*Data for this exercise:*
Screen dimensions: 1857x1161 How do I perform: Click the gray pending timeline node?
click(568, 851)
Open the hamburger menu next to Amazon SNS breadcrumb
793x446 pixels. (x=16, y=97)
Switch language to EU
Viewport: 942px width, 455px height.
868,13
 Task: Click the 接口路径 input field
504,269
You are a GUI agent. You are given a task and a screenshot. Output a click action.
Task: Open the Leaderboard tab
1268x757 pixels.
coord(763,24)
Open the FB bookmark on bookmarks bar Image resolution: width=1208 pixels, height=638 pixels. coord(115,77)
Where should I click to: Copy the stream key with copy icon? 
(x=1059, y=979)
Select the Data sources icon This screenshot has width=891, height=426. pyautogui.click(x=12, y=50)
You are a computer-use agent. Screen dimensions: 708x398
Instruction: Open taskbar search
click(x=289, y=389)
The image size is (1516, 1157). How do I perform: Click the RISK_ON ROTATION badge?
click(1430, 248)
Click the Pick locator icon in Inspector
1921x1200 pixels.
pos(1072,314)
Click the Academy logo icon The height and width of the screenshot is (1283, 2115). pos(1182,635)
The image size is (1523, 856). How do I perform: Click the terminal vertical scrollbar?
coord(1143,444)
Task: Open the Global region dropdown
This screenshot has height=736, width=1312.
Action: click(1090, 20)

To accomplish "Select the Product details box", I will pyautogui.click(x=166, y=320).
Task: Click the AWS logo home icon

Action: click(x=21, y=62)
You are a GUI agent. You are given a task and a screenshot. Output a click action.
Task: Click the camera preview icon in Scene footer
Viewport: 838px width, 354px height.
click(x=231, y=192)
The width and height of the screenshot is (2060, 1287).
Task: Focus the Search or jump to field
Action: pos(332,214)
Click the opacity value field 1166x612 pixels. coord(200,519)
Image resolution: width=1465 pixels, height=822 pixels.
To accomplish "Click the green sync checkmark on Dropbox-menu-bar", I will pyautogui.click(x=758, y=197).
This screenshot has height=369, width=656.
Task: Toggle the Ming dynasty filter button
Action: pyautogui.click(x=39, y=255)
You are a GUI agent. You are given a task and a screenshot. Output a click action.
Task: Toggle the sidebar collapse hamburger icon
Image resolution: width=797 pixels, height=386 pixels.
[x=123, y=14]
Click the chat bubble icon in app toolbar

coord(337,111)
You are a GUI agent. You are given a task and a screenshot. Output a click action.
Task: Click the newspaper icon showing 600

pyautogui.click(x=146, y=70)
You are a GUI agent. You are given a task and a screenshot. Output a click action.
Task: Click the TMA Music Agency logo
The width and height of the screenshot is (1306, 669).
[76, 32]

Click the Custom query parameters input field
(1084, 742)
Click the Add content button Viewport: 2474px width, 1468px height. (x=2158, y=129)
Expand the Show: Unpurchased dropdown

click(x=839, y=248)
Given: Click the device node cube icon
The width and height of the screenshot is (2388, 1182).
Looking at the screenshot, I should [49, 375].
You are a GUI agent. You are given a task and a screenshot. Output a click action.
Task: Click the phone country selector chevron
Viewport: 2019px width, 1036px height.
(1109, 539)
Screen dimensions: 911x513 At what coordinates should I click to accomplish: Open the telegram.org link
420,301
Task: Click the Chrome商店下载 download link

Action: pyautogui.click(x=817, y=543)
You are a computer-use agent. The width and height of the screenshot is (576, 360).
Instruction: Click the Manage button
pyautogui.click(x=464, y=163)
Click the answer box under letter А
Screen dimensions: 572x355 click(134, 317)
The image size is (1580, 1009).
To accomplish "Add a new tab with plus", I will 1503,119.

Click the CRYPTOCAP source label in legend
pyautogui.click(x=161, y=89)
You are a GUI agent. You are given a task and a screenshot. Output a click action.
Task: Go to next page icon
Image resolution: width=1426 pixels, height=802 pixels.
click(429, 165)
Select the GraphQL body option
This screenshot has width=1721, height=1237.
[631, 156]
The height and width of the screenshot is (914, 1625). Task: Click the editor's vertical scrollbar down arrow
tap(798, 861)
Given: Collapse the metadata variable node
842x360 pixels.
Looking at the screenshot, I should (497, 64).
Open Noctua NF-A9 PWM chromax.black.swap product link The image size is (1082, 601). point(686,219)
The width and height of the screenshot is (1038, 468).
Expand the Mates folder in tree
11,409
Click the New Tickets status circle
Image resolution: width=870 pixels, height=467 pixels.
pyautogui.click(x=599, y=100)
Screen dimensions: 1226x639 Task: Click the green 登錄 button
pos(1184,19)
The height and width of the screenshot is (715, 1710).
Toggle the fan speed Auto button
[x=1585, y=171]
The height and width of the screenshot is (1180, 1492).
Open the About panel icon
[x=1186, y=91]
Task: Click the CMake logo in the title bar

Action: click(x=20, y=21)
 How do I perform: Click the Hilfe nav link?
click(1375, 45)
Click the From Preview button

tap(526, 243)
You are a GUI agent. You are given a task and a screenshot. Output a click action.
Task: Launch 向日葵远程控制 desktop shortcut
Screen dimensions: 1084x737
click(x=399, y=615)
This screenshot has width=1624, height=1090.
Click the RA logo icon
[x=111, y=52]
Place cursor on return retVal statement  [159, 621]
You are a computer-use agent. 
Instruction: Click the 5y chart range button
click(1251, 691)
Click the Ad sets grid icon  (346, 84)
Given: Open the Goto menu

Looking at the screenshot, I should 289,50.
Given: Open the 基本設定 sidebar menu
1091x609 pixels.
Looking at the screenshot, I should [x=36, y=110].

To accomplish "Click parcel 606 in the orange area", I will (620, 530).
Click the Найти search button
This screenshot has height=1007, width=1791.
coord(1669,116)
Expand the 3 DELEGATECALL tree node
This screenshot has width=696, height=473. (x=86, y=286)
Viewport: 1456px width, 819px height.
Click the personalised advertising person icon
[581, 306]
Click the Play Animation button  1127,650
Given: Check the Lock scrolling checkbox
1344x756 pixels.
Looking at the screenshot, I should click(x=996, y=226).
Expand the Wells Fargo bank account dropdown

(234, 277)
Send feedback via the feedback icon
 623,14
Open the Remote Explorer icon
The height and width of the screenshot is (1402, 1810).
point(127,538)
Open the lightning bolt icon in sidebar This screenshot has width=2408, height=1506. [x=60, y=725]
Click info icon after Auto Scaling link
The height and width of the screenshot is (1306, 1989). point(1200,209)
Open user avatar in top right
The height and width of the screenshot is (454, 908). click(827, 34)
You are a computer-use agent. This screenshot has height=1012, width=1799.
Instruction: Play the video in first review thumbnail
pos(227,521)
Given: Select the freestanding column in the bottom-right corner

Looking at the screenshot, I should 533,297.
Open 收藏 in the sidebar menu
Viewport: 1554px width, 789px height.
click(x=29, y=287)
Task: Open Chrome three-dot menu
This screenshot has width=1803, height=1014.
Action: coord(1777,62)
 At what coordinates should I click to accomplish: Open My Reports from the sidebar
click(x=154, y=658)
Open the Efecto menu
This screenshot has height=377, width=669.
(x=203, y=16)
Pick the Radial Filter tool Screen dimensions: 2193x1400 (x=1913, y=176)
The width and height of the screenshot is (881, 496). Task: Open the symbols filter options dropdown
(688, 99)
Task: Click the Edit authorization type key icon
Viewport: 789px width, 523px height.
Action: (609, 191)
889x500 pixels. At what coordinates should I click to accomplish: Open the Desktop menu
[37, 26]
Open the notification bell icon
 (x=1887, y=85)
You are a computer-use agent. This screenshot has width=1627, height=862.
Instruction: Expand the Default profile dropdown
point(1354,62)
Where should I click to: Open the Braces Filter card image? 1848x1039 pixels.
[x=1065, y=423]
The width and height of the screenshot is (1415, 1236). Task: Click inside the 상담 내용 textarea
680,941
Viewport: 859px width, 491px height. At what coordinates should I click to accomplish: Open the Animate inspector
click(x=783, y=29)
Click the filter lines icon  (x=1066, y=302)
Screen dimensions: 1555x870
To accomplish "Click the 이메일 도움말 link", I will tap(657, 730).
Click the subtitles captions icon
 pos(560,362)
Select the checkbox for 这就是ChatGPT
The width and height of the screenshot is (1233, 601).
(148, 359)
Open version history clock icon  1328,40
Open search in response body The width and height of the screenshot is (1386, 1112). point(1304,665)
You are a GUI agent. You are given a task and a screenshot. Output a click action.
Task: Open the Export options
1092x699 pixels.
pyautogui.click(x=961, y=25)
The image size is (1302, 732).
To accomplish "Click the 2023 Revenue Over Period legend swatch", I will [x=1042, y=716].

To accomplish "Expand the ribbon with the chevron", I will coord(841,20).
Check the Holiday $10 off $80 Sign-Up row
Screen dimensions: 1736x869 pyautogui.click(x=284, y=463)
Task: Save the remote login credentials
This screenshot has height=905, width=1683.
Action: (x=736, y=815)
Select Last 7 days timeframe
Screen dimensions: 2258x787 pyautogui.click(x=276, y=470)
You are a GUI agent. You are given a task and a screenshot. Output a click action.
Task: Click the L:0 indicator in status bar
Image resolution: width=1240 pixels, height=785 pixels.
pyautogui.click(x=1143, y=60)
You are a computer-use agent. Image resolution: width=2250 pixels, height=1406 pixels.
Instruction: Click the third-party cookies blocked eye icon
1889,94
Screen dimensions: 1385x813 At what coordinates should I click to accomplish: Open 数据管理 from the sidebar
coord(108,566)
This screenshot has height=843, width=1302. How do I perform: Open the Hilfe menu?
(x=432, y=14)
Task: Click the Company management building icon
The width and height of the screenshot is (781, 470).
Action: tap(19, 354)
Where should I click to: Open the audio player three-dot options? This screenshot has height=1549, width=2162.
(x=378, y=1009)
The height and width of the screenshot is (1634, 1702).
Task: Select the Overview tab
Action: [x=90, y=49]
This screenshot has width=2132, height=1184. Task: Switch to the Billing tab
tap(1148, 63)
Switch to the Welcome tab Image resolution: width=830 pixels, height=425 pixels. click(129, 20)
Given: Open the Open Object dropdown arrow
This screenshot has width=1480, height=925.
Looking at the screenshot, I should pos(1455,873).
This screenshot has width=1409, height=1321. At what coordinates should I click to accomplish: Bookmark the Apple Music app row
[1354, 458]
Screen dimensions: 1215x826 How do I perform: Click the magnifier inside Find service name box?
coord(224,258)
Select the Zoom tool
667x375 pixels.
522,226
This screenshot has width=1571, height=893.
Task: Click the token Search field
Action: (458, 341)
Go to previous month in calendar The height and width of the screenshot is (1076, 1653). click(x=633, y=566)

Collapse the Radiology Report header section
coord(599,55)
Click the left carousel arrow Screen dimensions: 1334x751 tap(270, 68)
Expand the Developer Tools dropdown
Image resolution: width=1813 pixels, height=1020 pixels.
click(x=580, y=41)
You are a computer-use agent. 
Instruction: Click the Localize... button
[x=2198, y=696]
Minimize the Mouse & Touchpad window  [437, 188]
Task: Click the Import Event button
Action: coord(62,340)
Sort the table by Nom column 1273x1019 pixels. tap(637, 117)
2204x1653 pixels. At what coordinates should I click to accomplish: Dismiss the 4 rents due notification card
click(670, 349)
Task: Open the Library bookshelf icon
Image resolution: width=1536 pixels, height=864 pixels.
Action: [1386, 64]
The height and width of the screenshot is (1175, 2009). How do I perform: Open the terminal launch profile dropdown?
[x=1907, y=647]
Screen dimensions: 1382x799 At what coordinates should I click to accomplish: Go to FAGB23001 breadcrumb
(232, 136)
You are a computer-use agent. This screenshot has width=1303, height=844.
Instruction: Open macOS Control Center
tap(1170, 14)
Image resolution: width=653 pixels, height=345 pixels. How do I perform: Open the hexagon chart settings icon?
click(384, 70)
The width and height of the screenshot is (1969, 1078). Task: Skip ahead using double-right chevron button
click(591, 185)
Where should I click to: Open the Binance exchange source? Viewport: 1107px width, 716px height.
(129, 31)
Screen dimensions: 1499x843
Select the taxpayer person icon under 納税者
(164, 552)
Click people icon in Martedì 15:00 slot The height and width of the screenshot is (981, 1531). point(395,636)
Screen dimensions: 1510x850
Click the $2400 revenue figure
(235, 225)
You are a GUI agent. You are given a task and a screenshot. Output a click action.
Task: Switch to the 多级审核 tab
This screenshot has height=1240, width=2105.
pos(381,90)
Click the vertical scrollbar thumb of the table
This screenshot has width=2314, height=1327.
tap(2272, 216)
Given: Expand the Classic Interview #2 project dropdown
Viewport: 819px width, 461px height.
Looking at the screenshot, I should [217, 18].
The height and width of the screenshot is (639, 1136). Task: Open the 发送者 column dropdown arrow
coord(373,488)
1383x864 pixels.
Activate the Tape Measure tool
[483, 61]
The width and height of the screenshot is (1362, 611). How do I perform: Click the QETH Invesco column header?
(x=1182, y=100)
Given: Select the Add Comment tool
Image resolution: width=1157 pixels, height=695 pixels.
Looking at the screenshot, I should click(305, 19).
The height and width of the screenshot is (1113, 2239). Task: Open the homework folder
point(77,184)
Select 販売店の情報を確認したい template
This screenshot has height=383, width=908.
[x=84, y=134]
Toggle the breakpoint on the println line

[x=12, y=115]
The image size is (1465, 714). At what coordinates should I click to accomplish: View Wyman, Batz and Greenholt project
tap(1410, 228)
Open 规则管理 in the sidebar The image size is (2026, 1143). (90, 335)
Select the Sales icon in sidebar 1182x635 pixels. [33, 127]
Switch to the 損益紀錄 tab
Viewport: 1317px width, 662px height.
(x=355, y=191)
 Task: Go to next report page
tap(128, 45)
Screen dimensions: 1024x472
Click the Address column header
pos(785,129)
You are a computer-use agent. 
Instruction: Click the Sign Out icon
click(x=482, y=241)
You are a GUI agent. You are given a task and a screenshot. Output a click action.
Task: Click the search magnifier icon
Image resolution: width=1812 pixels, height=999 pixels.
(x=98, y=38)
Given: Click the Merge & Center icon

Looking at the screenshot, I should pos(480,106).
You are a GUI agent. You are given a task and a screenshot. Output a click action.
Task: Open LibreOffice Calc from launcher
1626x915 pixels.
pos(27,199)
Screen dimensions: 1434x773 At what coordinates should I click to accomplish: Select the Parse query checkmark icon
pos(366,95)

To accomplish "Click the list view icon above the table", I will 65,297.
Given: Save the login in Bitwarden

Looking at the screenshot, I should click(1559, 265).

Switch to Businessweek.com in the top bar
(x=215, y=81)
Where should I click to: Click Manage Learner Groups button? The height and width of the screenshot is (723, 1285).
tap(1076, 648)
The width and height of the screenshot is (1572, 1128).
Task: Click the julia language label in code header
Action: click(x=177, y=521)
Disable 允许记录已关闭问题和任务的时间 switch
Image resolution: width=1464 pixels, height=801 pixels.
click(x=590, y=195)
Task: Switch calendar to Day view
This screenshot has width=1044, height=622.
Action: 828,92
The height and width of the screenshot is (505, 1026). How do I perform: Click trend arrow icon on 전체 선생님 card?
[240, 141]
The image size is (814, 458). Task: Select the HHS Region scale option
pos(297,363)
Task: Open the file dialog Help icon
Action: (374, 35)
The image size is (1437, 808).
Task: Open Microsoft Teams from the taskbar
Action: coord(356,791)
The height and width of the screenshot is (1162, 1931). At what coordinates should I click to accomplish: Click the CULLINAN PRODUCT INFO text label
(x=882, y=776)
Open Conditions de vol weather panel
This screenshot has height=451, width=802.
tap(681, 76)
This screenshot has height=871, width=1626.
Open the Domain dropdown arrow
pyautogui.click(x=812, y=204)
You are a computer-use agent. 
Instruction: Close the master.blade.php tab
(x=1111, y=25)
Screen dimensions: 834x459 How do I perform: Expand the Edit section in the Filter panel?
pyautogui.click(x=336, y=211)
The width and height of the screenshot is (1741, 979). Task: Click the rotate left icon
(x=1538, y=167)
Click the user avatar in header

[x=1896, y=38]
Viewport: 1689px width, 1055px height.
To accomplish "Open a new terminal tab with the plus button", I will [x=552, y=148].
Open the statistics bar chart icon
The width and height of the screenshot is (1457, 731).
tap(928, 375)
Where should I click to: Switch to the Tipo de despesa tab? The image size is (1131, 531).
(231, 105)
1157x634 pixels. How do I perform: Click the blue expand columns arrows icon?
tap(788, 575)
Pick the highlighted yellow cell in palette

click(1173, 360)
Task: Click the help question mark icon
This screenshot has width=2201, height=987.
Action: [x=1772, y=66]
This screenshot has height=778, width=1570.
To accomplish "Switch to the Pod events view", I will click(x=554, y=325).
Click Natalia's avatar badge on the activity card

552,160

*Task directions:* Lines that hold "table" are the ones to copy, so pick each out from the data.

*Answer box:*
Sort the table by Nom column 1273x1019 pixels. tap(637, 117)
Click the vertical scrollbar thumb of the table
To accomplish "Click the list view icon above the table", I will 65,297.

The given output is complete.